__Exercise directions__
Print the listing below line for line, changing nothing.
=-=-=-=-=
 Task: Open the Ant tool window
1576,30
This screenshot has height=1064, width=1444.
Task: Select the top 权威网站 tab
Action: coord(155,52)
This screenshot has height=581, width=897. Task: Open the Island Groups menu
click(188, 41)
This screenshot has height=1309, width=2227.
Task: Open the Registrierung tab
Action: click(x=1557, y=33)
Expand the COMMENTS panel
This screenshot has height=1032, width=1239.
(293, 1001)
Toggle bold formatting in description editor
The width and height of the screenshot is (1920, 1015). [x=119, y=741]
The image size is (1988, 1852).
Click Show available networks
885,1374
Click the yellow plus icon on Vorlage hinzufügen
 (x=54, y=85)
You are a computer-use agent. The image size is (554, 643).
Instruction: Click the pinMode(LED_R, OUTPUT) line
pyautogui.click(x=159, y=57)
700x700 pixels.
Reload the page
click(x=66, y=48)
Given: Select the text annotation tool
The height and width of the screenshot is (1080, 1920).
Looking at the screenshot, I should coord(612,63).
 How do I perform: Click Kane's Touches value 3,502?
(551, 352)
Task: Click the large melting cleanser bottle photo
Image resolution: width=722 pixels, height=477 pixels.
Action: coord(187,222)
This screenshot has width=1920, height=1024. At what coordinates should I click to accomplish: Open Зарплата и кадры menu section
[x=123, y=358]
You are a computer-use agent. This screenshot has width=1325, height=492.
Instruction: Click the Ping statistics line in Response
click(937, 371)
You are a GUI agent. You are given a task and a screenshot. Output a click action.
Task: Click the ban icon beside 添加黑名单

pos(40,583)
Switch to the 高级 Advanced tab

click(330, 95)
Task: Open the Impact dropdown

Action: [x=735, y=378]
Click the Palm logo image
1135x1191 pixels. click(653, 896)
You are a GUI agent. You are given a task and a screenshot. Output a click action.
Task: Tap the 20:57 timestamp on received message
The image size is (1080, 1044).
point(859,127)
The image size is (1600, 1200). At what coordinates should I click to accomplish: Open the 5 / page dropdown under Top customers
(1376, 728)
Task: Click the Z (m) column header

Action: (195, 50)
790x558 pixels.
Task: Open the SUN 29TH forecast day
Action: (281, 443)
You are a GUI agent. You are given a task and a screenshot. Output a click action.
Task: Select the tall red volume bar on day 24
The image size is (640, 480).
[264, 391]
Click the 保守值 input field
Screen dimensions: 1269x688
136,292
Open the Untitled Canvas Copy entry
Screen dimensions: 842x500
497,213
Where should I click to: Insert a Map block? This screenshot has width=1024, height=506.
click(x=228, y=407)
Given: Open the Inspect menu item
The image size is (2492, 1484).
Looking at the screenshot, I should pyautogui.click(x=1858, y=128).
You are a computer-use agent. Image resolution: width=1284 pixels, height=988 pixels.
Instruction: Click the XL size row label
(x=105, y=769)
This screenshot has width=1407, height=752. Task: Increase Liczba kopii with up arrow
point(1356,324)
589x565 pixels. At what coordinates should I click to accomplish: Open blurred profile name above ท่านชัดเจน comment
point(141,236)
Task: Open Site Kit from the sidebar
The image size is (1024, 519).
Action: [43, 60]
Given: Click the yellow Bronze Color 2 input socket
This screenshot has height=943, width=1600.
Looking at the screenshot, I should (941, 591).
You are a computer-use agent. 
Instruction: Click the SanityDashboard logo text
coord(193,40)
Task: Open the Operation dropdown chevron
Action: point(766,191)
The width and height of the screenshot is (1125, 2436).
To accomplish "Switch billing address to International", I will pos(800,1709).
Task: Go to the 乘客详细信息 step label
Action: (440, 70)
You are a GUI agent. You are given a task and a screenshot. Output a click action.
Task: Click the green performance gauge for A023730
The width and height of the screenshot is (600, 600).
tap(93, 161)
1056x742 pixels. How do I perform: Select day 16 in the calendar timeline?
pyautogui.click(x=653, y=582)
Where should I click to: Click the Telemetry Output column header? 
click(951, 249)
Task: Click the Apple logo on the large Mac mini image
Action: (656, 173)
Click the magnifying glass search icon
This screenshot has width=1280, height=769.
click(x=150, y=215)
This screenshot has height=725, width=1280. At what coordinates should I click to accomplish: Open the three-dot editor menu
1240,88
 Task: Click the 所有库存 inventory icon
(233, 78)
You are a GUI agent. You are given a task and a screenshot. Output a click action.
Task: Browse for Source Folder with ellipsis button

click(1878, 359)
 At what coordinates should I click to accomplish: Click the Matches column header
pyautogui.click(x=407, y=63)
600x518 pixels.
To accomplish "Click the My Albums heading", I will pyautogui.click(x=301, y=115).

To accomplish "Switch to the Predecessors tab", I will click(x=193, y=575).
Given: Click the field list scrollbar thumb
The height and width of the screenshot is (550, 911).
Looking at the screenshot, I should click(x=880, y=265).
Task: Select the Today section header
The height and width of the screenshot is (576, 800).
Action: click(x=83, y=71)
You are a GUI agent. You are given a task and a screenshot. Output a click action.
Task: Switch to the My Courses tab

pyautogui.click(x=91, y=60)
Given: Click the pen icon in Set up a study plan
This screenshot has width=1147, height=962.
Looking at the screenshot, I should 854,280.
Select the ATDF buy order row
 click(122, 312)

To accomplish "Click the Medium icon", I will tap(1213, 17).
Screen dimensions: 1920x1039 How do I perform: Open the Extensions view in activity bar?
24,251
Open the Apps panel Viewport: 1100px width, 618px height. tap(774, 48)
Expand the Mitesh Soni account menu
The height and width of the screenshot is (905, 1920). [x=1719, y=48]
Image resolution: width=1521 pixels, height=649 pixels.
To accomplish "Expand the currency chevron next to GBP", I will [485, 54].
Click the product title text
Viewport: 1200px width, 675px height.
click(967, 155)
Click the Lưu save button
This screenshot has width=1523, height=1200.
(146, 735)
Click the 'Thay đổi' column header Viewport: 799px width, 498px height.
=-=-=-=-=
__Right answer__
 Task: Open the Ant tool window
1576,30
This screenshot has height=1064, width=1444.
Task: Select the top 权威网站 tab
Action: coord(155,52)
This screenshot has height=581, width=897. Task: Open the Island Groups menu
click(188, 41)
This screenshot has height=1309, width=2227.
Task: Open the Registrierung tab
Action: click(x=1557, y=33)
Expand the COMMENTS panel
This screenshot has height=1032, width=1239.
(293, 1001)
Toggle bold formatting in description editor
The width and height of the screenshot is (1920, 1015). [x=119, y=741]
The image size is (1988, 1852).
Click Show available networks
885,1374
Click the yellow plus icon on Vorlage hinzufügen
 (x=54, y=85)
You are a computer-use agent. The image size is (554, 643).
Instruction: Click the pinMode(LED_R, OUTPUT) line
pyautogui.click(x=159, y=57)
700x700 pixels.
Reload the page
click(x=66, y=48)
Given: Select the text annotation tool
The height and width of the screenshot is (1080, 1920).
Looking at the screenshot, I should coord(612,63).
 How do I perform: Click Kane's Touches value 3,502?
(551, 352)
Task: Click the large melting cleanser bottle photo
Image resolution: width=722 pixels, height=477 pixels.
Action: coord(187,222)
This screenshot has width=1920, height=1024. At what coordinates should I click to accomplish: Open Зарплата и кадры menu section
[x=123, y=358]
You are a computer-use agent. This screenshot has width=1325, height=492.
Instruction: Click the Ping statistics line in Response
click(937, 371)
You are a GUI agent. You are given a task and a screenshot. Output a click action.
Task: Click the ban icon beside 添加黑名单

pos(40,583)
Switch to the 高级 Advanced tab

click(330, 95)
Task: Open the Impact dropdown

Action: [x=735, y=378]
Click the Palm logo image
1135x1191 pixels. click(653, 896)
You are a GUI agent. You are given a task and a screenshot. Output a click action.
Task: Tap the 20:57 timestamp on received message
The image size is (1080, 1044).
point(859,127)
The image size is (1600, 1200). At what coordinates should I click to accomplish: Open the 5 / page dropdown under Top customers
(1376, 728)
Task: Click the Z (m) column header

Action: (195, 50)
790x558 pixels.
Task: Open the SUN 29TH forecast day
Action: (281, 443)
You are a GUI agent. You are given a task and a screenshot. Output a click action.
Task: Select the tall red volume bar on day 24
The image size is (640, 480).
[264, 391]
Click the 保守值 input field
Screen dimensions: 1269x688
136,292
Open the Untitled Canvas Copy entry
Screen dimensions: 842x500
497,213
Where should I click to: Insert a Map block? This screenshot has width=1024, height=506.
click(x=228, y=407)
Given: Open the Inspect menu item
The image size is (2492, 1484).
Looking at the screenshot, I should pyautogui.click(x=1858, y=128).
You are a computer-use agent. Image resolution: width=1284 pixels, height=988 pixels.
Instruction: Click the XL size row label
(x=105, y=769)
This screenshot has width=1407, height=752. Task: Increase Liczba kopii with up arrow
point(1356,324)
589x565 pixels. At what coordinates should I click to accomplish: Open blurred profile name above ท่านชัดเจน comment
point(141,236)
Task: Open Site Kit from the sidebar
The image size is (1024, 519).
Action: [43, 60]
Given: Click the yellow Bronze Color 2 input socket
This screenshot has height=943, width=1600.
Looking at the screenshot, I should (941, 591).
You are a computer-use agent. 
Instruction: Click the SanityDashboard logo text
coord(193,40)
Task: Open the Operation dropdown chevron
Action: point(766,191)
The width and height of the screenshot is (1125, 2436).
To accomplish "Switch billing address to International", I will pos(800,1709).
Task: Go to the 乘客详细信息 step label
Action: (440, 70)
You are a GUI agent. You are given a task and a screenshot. Output a click action.
Task: Click the green performance gauge for A023730
The width and height of the screenshot is (600, 600).
tap(93, 161)
1056x742 pixels. How do I perform: Select day 16 in the calendar timeline?
pyautogui.click(x=653, y=582)
Where should I click to: Click the Telemetry Output column header? 
click(951, 249)
Task: Click the Apple logo on the large Mac mini image
Action: (656, 173)
Click the magnifying glass search icon
This screenshot has width=1280, height=769.
click(x=150, y=215)
This screenshot has height=725, width=1280. At what coordinates should I click to accomplish: Open the three-dot editor menu
1240,88
 Task: Click the 所有库存 inventory icon
(233, 78)
You are a GUI agent. You are given a task and a screenshot. Output a click action.
Task: Browse for Source Folder with ellipsis button

click(1878, 359)
 At what coordinates should I click to accomplish: Click the Matches column header
pyautogui.click(x=407, y=63)
600x518 pixels.
To accomplish "Click the My Albums heading", I will pyautogui.click(x=301, y=115).

To accomplish "Switch to the Predecessors tab", I will click(x=193, y=575).
Given: Click the field list scrollbar thumb
The height and width of the screenshot is (550, 911).
Looking at the screenshot, I should click(x=880, y=265).
Task: Select the Today section header
The height and width of the screenshot is (576, 800).
Action: click(x=83, y=71)
You are a GUI agent. You are given a task and a screenshot. Output a click action.
Task: Switch to the My Courses tab

pyautogui.click(x=91, y=60)
Given: Click the pen icon in Set up a study plan
This screenshot has width=1147, height=962.
Looking at the screenshot, I should 854,280.
Select the ATDF buy order row
 click(122, 312)

To accomplish "Click the Medium icon", I will tap(1213, 17).
Screen dimensions: 1920x1039 How do I perform: Open the Extensions view in activity bar?
24,251
Open the Apps panel Viewport: 1100px width, 618px height. tap(774, 48)
Expand the Mitesh Soni account menu
The height and width of the screenshot is (905, 1920). [x=1719, y=48]
Image resolution: width=1521 pixels, height=649 pixels.
To accomplish "Expand the currency chevron next to GBP", I will [485, 54].
Click the product title text
Viewport: 1200px width, 675px height.
click(967, 155)
Click the Lưu save button
This screenshot has width=1523, height=1200.
(146, 735)
Click the 'Thay đổi' column header Viewport: 799px width, 498px height.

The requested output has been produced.